Cancerella, Dr. B. and The Two Kitties
xoxoxox

4 comments:

  1. I love your stoppin'-to-smell-the-roses gratitude, Judy. The biggest lesson I learned from having severe anemia for 2 years was to stop forcing myself to do things my body just was not ready to do. Being that sick taught me a lot (mostly compassion for others weaknesses, a lesson I badly needed to learn. Ahem.) Learning to pay attention to Mother nature, or as I also like to think of it, reverting to that beautiful childlike state of being fully present to the moment -- not dwelling on past, or worrying about the future -- is a treasure in adulthood. Well, back to sealing tile grout with YoYo Ma playing cello to keep me radiating my own happy vibe. Here's a couple of hours of YoYo, Judy: https://www.youtube.com/watch?v=KHzfD6XLK7Q. Hugz!!!
    AC
    PS - I had a note from Andy Gregg last night!

    ReplyDelete
    Replies
    1. Thanks Annie. :-) I am conscious of the fact the there will be ups and downs in this journey, and that it is a natural part of the process. I will try not to dwell in the negative ....and yet I am also aware that there may be times when I don't feel well or things just aren't right and that's ok. As a wise soul remarked to me last night, no one expects me to be happy and positive all the time. And that's ok. I will just ride it out and try to focus on good things.

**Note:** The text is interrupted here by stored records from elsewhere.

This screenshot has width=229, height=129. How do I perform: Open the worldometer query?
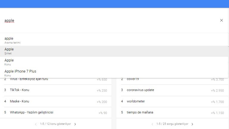(x=136, y=101)
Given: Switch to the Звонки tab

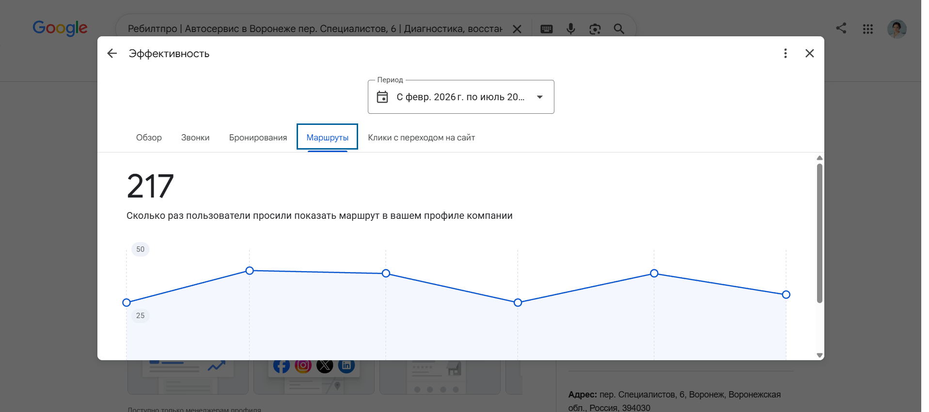Looking at the screenshot, I should tap(195, 137).
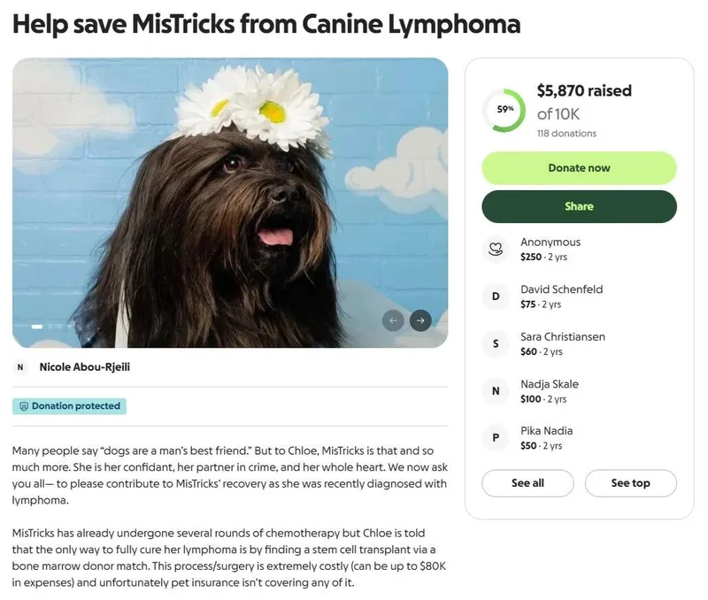Viewport: 708px width, 600px height.
Task: Click David Schenfeld donor name
Action: click(561, 289)
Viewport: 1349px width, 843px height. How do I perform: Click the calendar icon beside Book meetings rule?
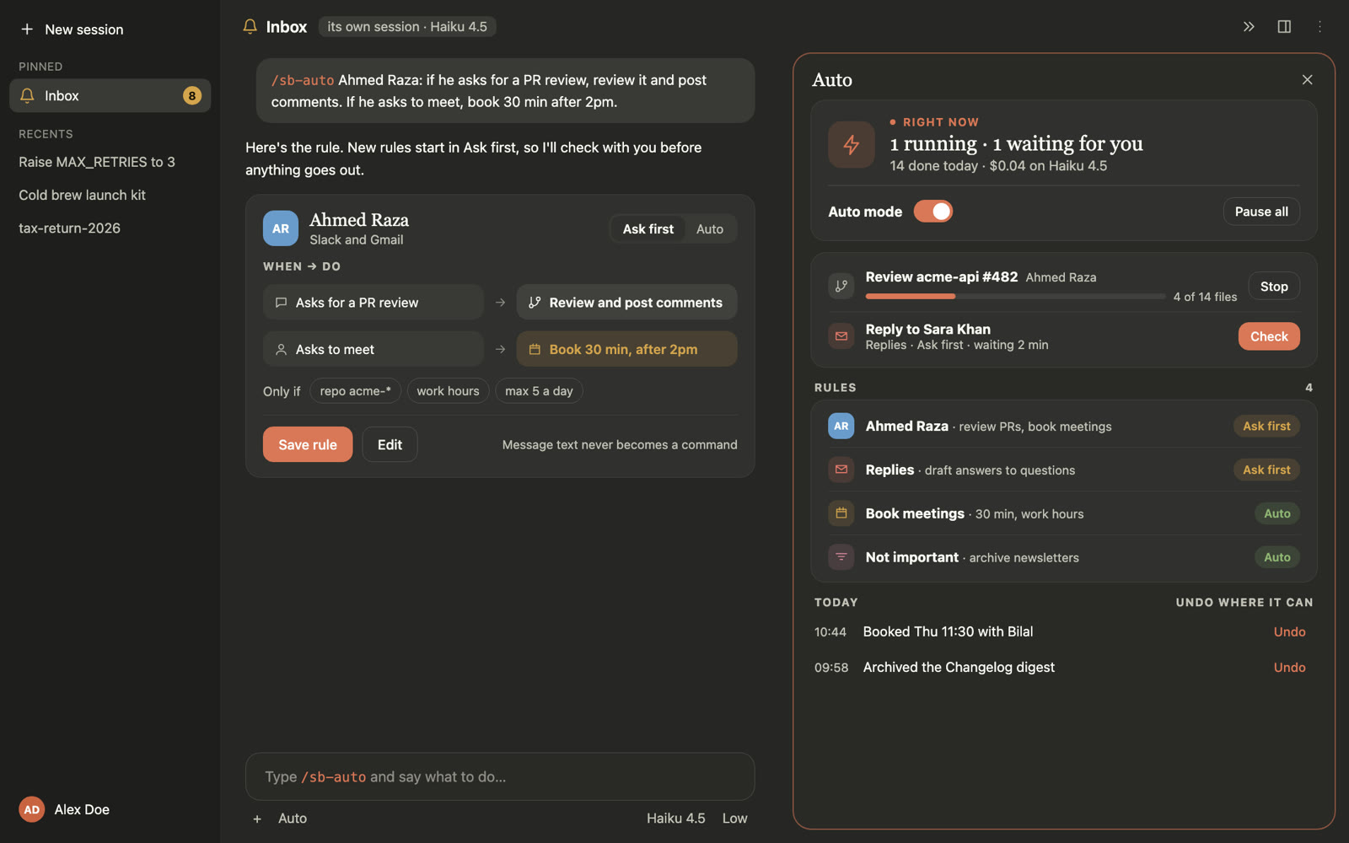click(x=841, y=513)
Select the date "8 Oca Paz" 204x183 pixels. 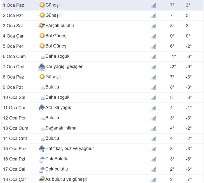pos(14,77)
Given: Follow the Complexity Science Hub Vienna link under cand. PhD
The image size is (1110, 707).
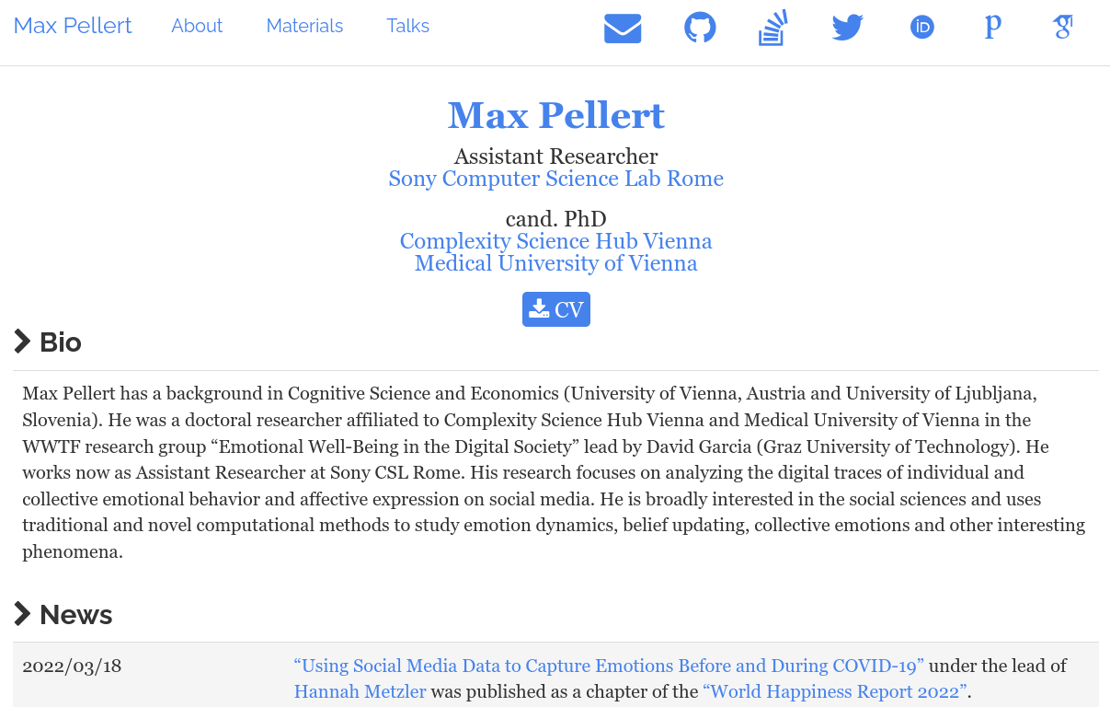Looking at the screenshot, I should click(x=555, y=241).
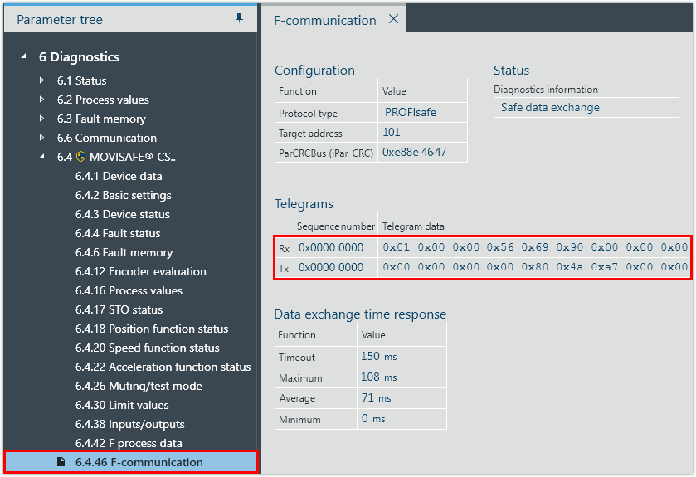Expand the 6.3 Fault memory node
The image size is (696, 477).
point(42,119)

      Thanks for the soothing tones of Yo Yo Ma - very Zen. :-)

      Happy renovating!

      Delete
  2. Hi there,

    My vote is one calendar and the X in one color and the FU in another color!!!

    You should not feel guilty if you have to take time off work and rest and heal. YOU ARE SUPER WOMAN BUT RIGHT NOW YOUR SUPER HERO FIGHTING POWERS ARE BEING USED TO F@#K CANCER AND WORK WILL HAVE TO WAIT!!! Your bosses sound very understanding and very nice.

    DAY 3 MARKED OFF!! WOO HOO!!!

    Love Karen

    ReplyDelete
  3. I LOVE it!! Two colors it is, and FU it is! :-) :-)

    There's a fun site on Facebook - F**K Cancer - mostly user generated, and I found some good stuff there, and I'm comforted to read that I'm not alone in my feelings. I will tell you that I howled that whoever monitors/edits the site calls the folks who write for the site "Cancer F**kers" - I like it. Vulgar as it is, it gives me some comfort to get pissed off at cancer.

    Day 3 of Nuke Therapy down ... Day 5 of chemo .... yikes ... this is going to be fun! :-)

    Hugs to you, dear sweet Karen!!!!